According to the paper, companies such as Walgreens and Boeing have been so bogged down with requests by landlords, bankers and others that they have turned to firms specializing in employment verification.

The result: These firms have quietly amassed more than 28 million records, about a fifth of the USA’s workforce, which averages 137,673,000 a year.

Although information is given out only with a worker’s authorization, privacy experts fear the potential for abuse.

“The concern is that here is one more giant database,” says William Hubbartt, author of The New Battle over Workplace Privacy. “What if a hacker gets in or someone is careless in how the information is used?”

How it often works:

Companies give or electronically feed payroll and other data to the employment verification company.
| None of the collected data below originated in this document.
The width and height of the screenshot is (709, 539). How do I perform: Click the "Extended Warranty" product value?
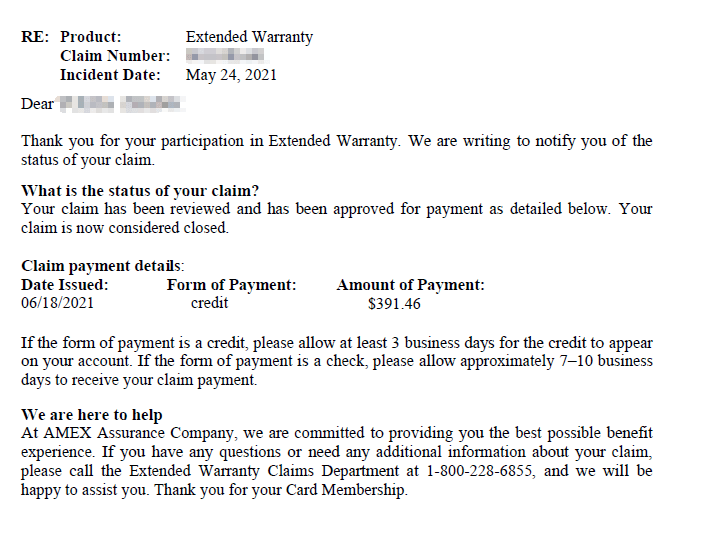tap(249, 37)
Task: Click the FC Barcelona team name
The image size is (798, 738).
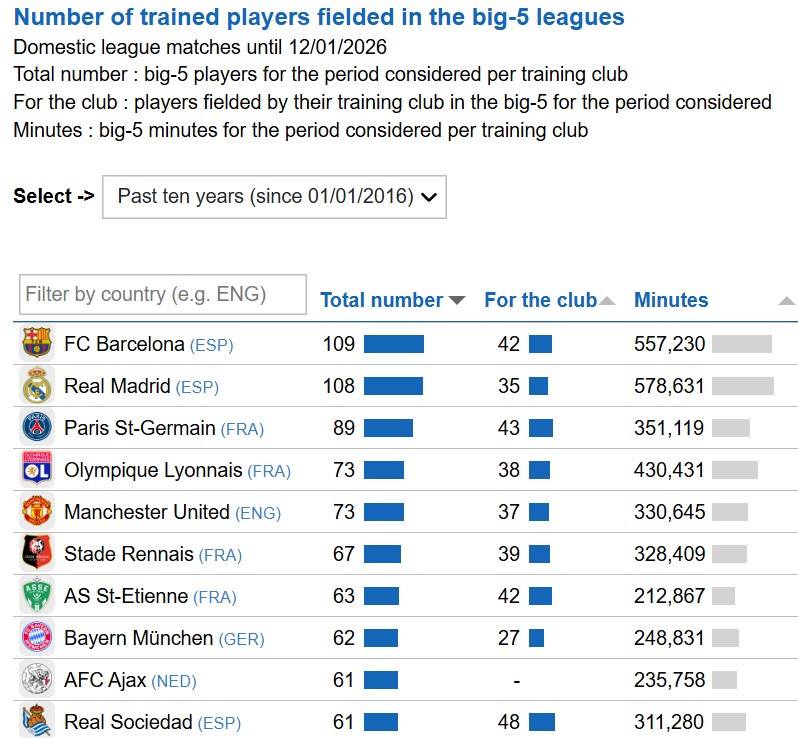Action: click(124, 344)
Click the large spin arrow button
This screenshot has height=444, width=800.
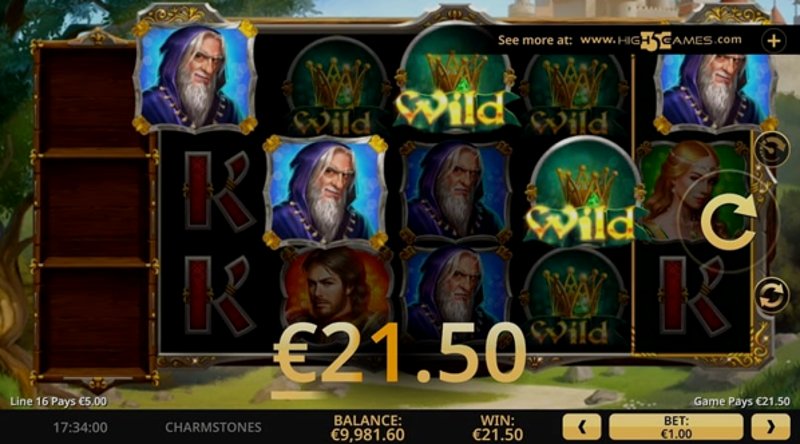(727, 223)
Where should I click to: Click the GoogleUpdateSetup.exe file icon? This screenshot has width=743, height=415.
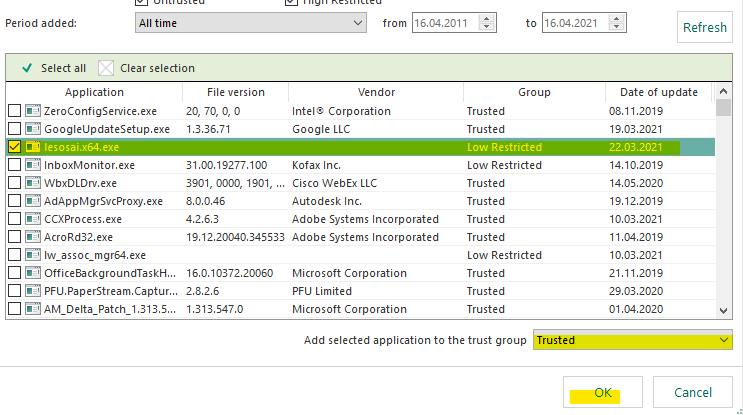[32, 129]
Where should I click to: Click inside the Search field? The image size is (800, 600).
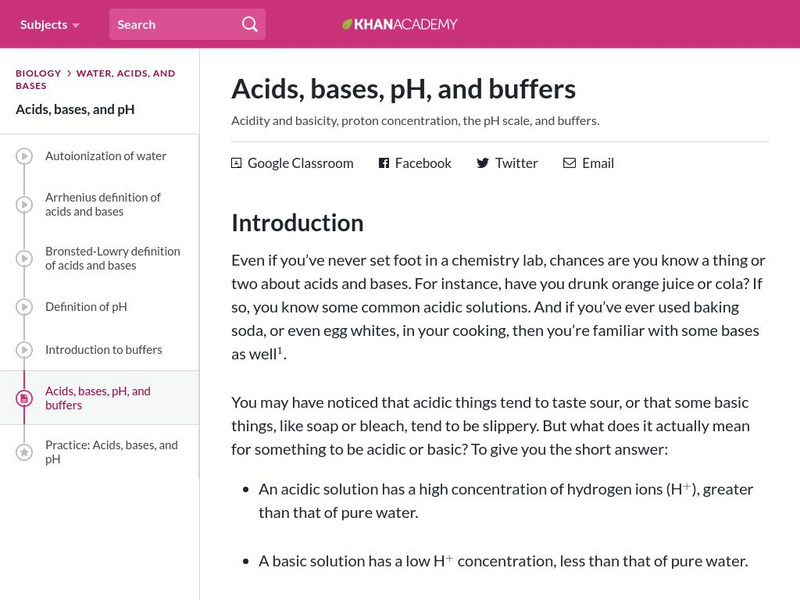170,22
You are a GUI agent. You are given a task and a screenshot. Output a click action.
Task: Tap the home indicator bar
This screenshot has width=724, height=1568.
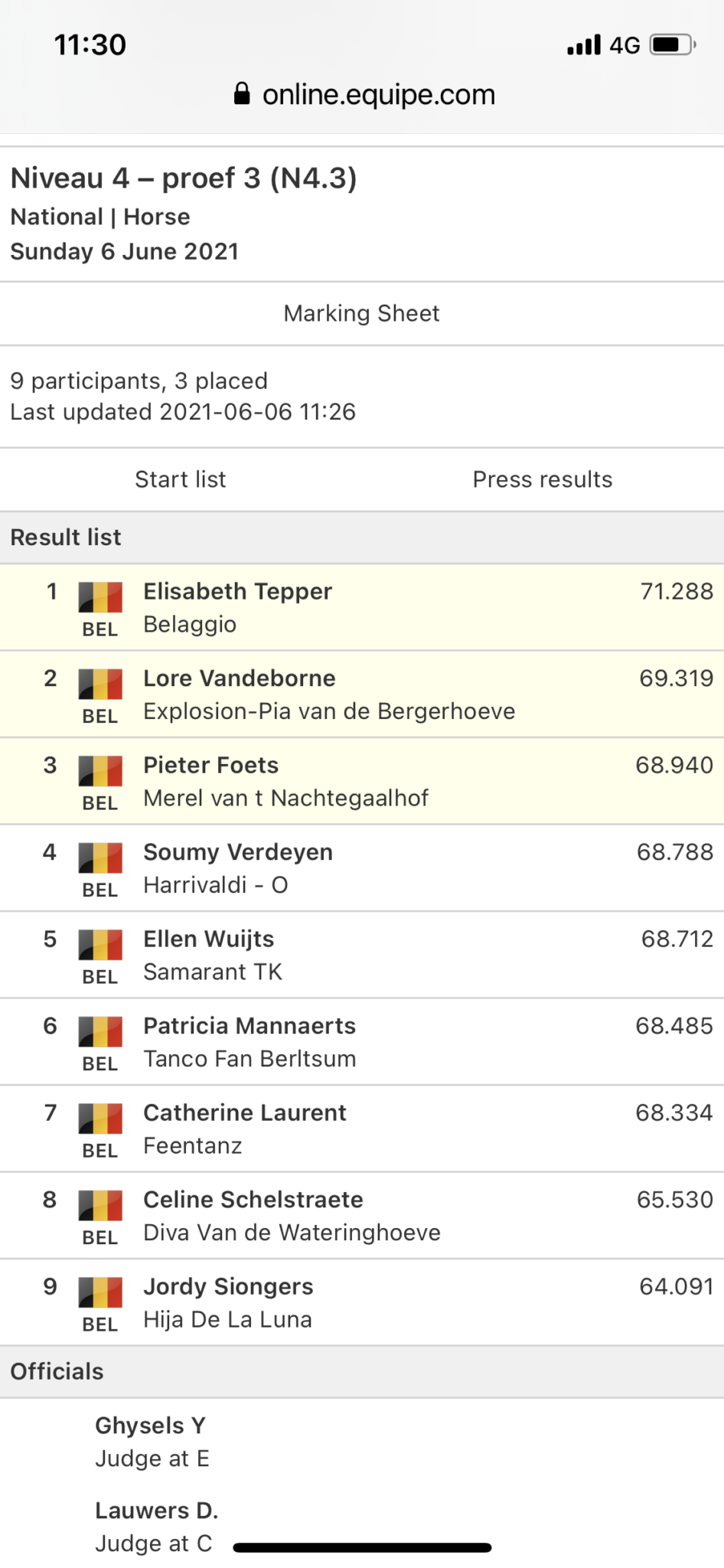click(x=362, y=1547)
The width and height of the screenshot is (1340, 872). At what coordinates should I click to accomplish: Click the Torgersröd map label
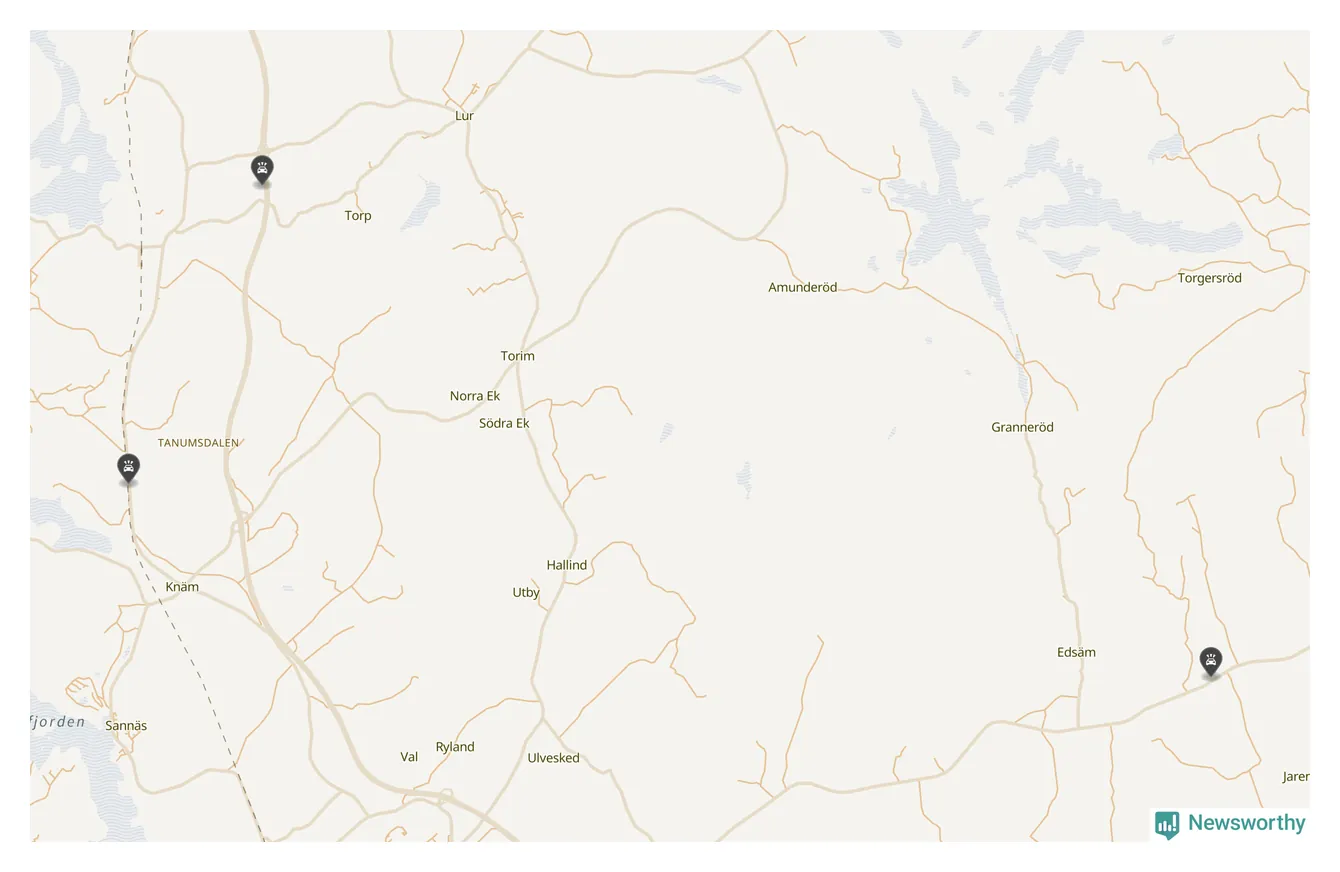(1210, 278)
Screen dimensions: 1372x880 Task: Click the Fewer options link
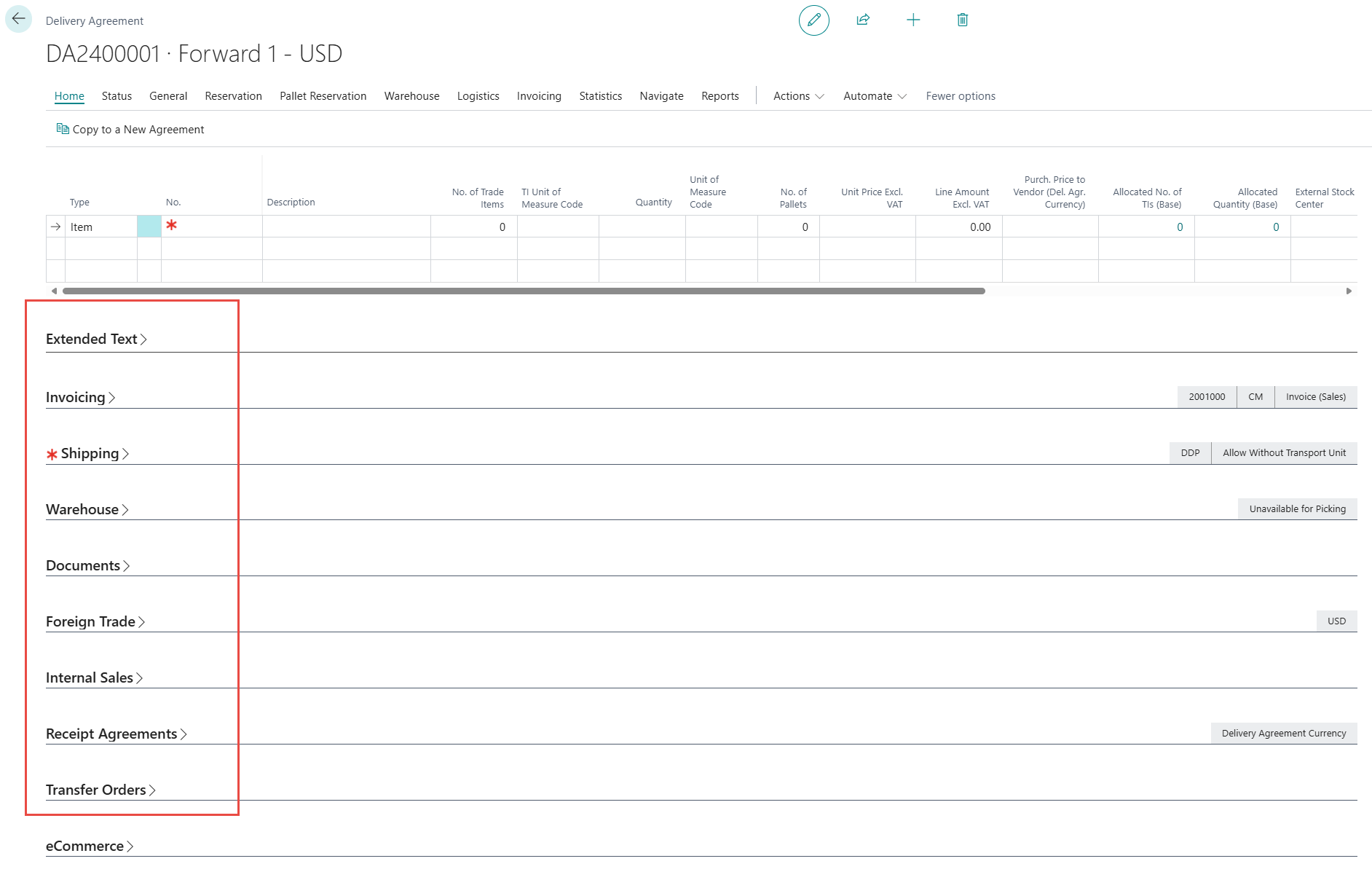pyautogui.click(x=960, y=96)
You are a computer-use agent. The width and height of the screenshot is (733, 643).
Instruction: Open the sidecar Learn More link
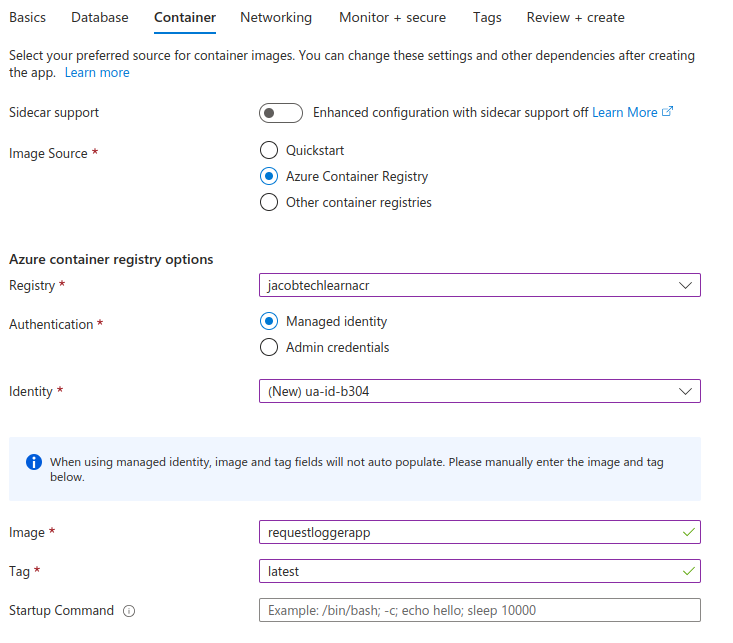click(624, 113)
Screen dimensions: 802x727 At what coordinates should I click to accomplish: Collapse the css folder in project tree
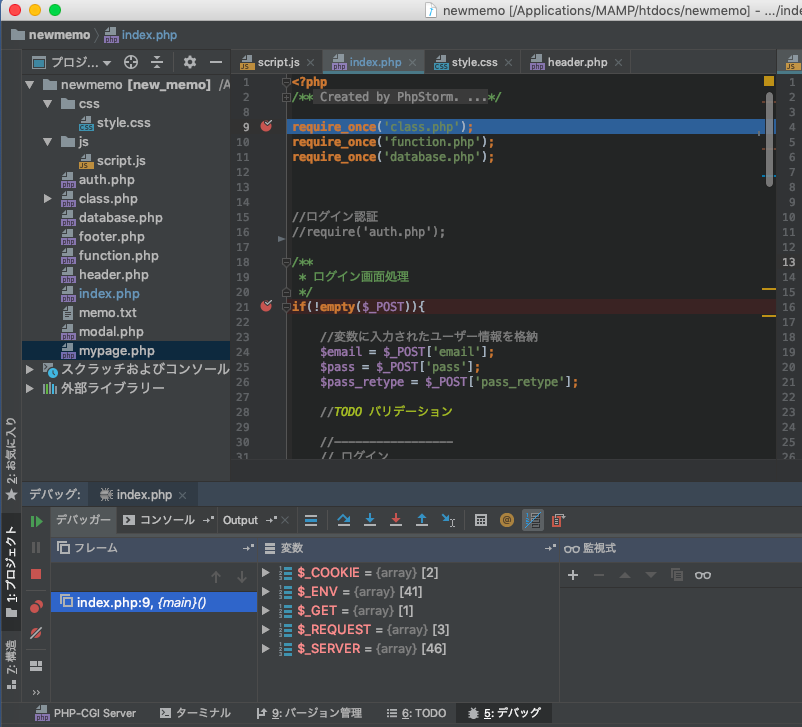point(48,104)
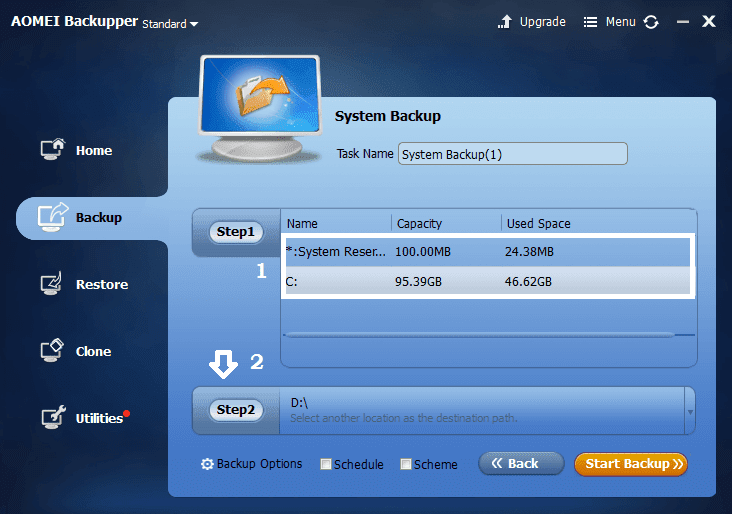Click the Step2 destination button
Screen dimensions: 732x514
[x=236, y=410]
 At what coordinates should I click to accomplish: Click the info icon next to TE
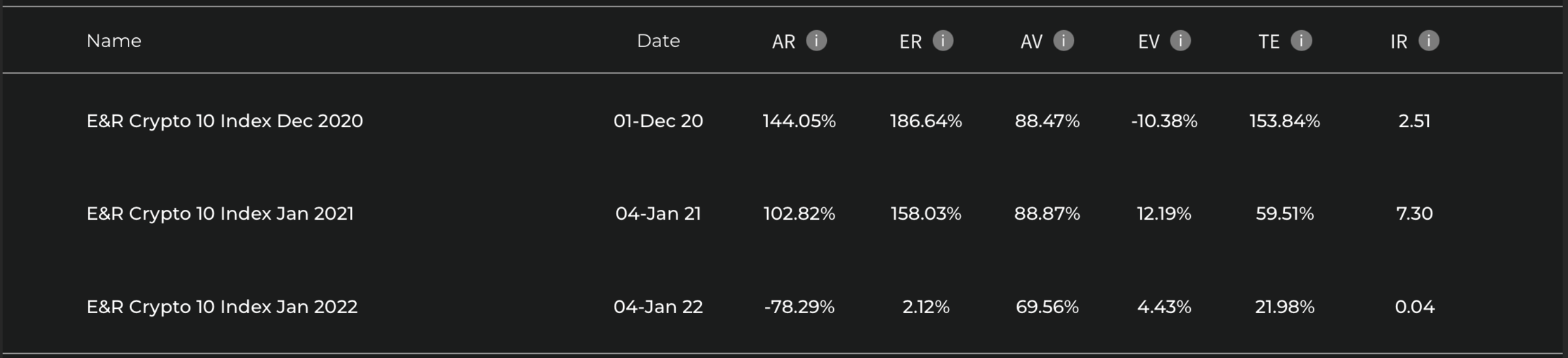[x=1301, y=41]
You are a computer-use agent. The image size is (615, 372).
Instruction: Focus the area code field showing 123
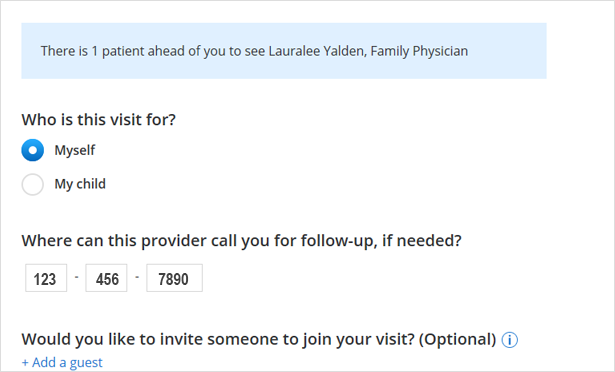pyautogui.click(x=46, y=278)
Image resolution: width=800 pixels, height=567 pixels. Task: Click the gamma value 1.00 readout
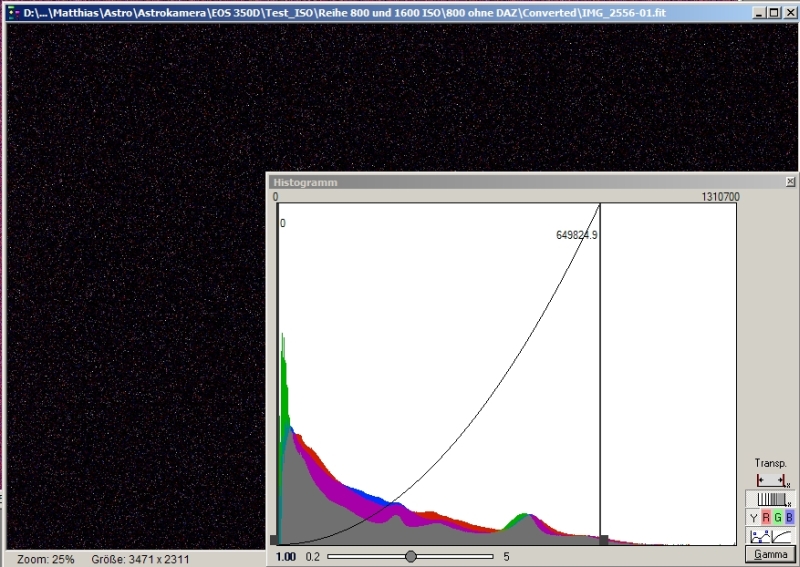coord(286,556)
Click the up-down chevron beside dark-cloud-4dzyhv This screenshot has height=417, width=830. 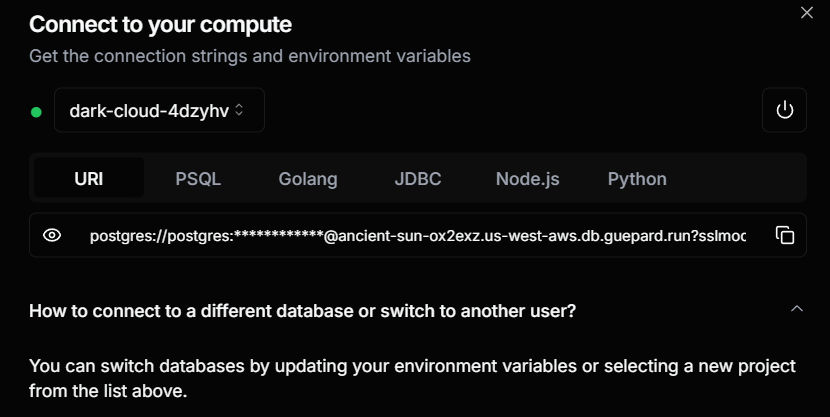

Outsiders needing to check a worker’s payor job history can access the information over the phone or, in some cases, the Internet or fax.

“Just the fact that salary is in a database is uncomfortable,” Lewis Maltby, Director of the American Civil Liberties Union’s Workplace Rights Project told the paper. “Eventually, all databases leak.”

According to USA Today, those seeking the data pay $5 to $10. At one St. Louis-based firm, large employers might pay about $10,000 to set up the service.

In order to get the data, lenders and other outsiders need a secret pass-code obtained from the employee. Outsiders must enter information on the employee’s name, Social Security number and company name or code.

Though employees generally can’t keep their employer from sharing the data, they can have information blocked so it won’t be shared with others.